A SHOPKEPER claims he and his family have had to move out of their home behind the shop because of noise nuisance from a restaurant which is part of the Dundrum Town Centre in Dublin.
David Cooper today failed in a High Court application seeking to have the town centre management company and its owners pay the costs of a legal action he took over the matter which was only dealt with after he initiated proceedings.
Mr Cooper's newsagents and home back on to the Port House tapas restaurant whose landlord is the town centre owners Crossridge Investments Ltd.
Mr Cooper complained that noise from an outside dining and drinking area into the early hours of the morning caused him, his wife and three children to move out of their home at the rear of the shop last November.
He claimed the restaurant was in breach of its planning permission which required the outside dining area be cleared at 10pm.
He also claimed there was an unauthorised portacabin structure in the restaurant grounds which was also a source of noise nuisance.
Last July, he inititated legal proceedings against Crossridge as landlords and against Dundrum Town Centre Management Company alleging failure to comply with planning.
Mr Justice Colm MacEochaidh was told that shortly after the case was launched, the restaurant, which was not a party to the proceedings, took steps to rectify the planning issues.

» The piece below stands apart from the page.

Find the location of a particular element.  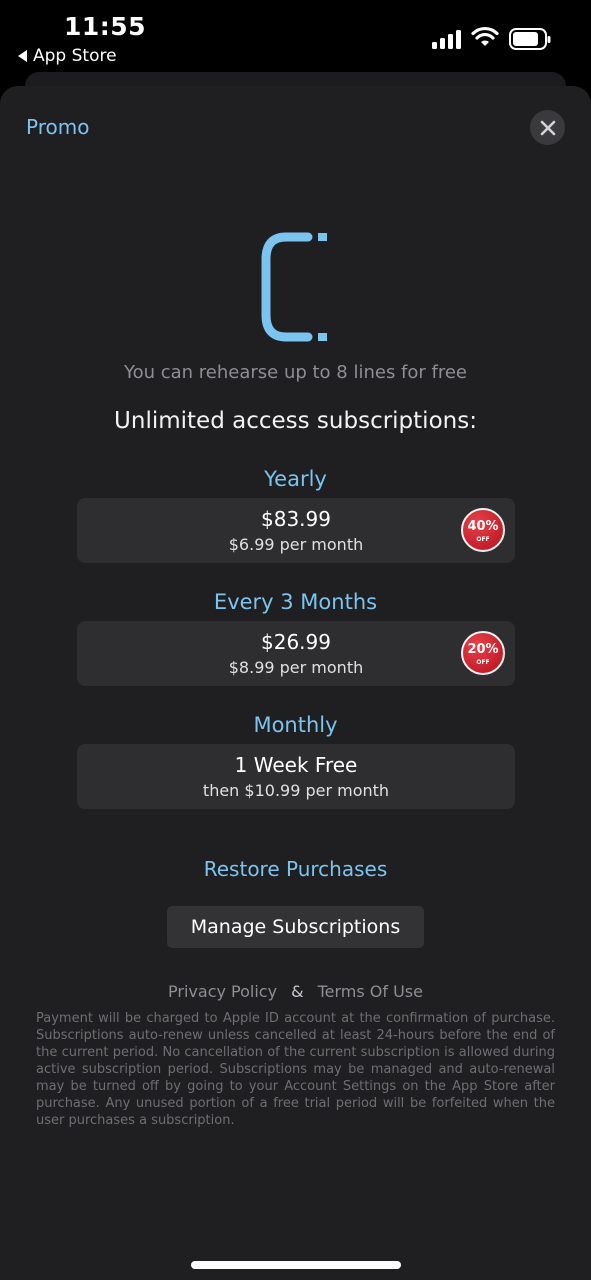

plan-yearly-card: $83.99 $6.99 per month 40% OFF is located at coordinates (296, 530).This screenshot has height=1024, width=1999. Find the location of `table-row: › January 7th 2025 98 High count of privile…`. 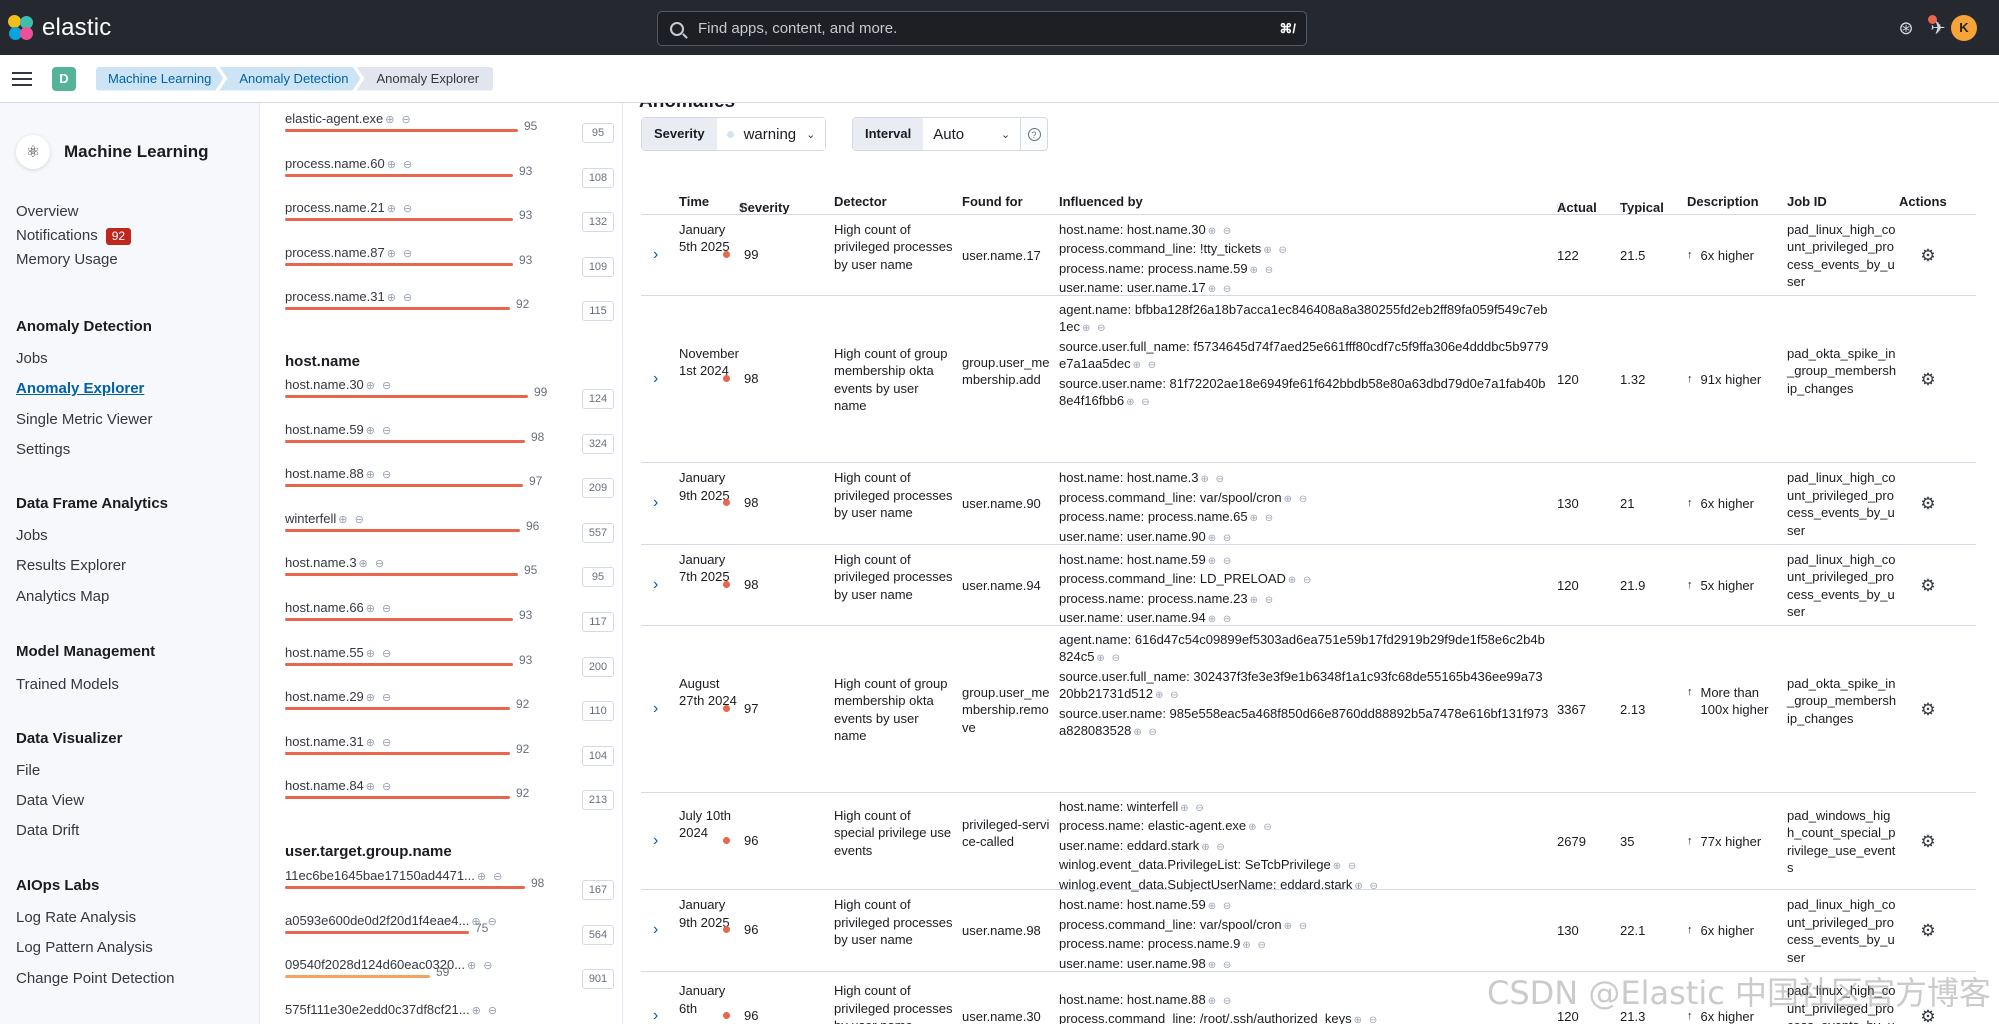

As a result, those proceedings were rendered pointless, or moot.
Today, Mr Cooper, who the court heard has separate proceedings over noise nuisance pending, asked the judge to grant him the costs of having to take the case.
Mr Justice MacEochaidh refused to grant him his costs saying that when Mr Cooper's wrote to Crossridge last July, he did not give the defendants enought time to deal with what was a complex request before initiating court action.
The judge also refused a cross-application from the defendants for their costs.